**TASK TO CARRY OUT**
Below are some records; output all of them exactly.

Stored dataset items:
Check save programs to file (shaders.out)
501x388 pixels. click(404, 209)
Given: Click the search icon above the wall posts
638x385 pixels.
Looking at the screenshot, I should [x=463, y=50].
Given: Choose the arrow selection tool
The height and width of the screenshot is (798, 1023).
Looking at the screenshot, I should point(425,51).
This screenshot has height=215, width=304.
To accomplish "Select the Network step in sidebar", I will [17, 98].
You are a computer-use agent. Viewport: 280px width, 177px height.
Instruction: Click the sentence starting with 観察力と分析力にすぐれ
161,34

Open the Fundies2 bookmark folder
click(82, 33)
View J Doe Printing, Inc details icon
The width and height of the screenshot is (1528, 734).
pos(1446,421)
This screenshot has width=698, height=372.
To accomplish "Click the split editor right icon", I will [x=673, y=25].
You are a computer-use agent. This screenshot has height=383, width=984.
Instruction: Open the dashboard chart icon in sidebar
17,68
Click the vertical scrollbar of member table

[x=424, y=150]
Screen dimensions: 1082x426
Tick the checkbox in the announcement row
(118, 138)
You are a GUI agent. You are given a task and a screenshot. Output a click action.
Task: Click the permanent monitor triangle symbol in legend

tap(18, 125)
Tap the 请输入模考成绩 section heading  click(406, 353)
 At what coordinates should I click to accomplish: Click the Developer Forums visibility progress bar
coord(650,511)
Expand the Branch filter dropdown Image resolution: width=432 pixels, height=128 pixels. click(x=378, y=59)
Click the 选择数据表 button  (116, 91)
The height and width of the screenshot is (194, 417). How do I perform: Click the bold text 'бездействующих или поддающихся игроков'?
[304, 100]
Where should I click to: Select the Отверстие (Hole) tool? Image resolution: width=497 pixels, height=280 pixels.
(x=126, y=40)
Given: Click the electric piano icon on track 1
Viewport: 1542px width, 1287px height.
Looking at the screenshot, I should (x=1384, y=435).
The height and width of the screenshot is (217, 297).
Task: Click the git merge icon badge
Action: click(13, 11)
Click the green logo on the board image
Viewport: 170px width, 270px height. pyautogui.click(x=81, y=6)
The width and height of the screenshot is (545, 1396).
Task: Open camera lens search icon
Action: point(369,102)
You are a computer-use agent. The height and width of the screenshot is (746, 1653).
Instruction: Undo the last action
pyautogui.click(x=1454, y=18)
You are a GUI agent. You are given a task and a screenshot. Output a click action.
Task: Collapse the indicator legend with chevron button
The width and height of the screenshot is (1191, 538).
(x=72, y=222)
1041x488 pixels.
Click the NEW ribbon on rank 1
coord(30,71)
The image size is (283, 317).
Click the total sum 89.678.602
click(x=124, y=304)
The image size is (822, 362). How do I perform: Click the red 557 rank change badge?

**TASK RESULT**
Check save programs to file (shaders.out)
501x388 pixels. click(404, 209)
Given: Click the search icon above the wall posts
638x385 pixels.
Looking at the screenshot, I should [x=463, y=50].
Given: Choose the arrow selection tool
The height and width of the screenshot is (798, 1023).
Looking at the screenshot, I should point(425,51).
This screenshot has height=215, width=304.
To accomplish "Select the Network step in sidebar", I will [17, 98].
You are a computer-use agent. Viewport: 280px width, 177px height.
Instruction: Click the sentence starting with 観察力と分析力にすぐれ
161,34

Open the Fundies2 bookmark folder
click(82, 33)
View J Doe Printing, Inc details icon
The width and height of the screenshot is (1528, 734).
pos(1446,421)
This screenshot has width=698, height=372.
To accomplish "Click the split editor right icon", I will [x=673, y=25].
You are a computer-use agent. This screenshot has height=383, width=984.
Instruction: Open the dashboard chart icon in sidebar
17,68
Click the vertical scrollbar of member table

[x=424, y=150]
Screen dimensions: 1082x426
Tick the checkbox in the announcement row
(118, 138)
You are a GUI agent. You are given a task and a screenshot. Output a click action.
Task: Click the permanent monitor triangle symbol in legend

tap(18, 125)
Tap the 请输入模考成绩 section heading  click(406, 353)
 At what coordinates should I click to accomplish: Click the Developer Forums visibility progress bar
coord(650,511)
Expand the Branch filter dropdown Image resolution: width=432 pixels, height=128 pixels. click(x=378, y=59)
Click the 选择数据表 button  (116, 91)
The height and width of the screenshot is (194, 417). How do I perform: Click the bold text 'бездействующих или поддающихся игроков'?
[304, 100]
Where should I click to: Select the Отверстие (Hole) tool? Image resolution: width=497 pixels, height=280 pixels.
(x=126, y=40)
Given: Click the electric piano icon on track 1
Viewport: 1542px width, 1287px height.
Looking at the screenshot, I should (x=1384, y=435).
The height and width of the screenshot is (217, 297).
Task: Click the git merge icon badge
Action: click(13, 11)
Click the green logo on the board image
Viewport: 170px width, 270px height. pyautogui.click(x=81, y=6)
The width and height of the screenshot is (545, 1396).
Task: Open camera lens search icon
Action: point(369,102)
You are a computer-use agent. The height and width of the screenshot is (746, 1653).
Instruction: Undo the last action
pyautogui.click(x=1454, y=18)
You are a GUI agent. You are given a task and a screenshot. Output a click action.
Task: Collapse the indicator legend with chevron button
The width and height of the screenshot is (1191, 538).
(x=72, y=222)
1041x488 pixels.
Click the NEW ribbon on rank 1
coord(30,71)
The image size is (283, 317).
Click the total sum 89.678.602
click(x=124, y=304)
The image size is (822, 362). How do I perform: Click the red 557 rank change badge?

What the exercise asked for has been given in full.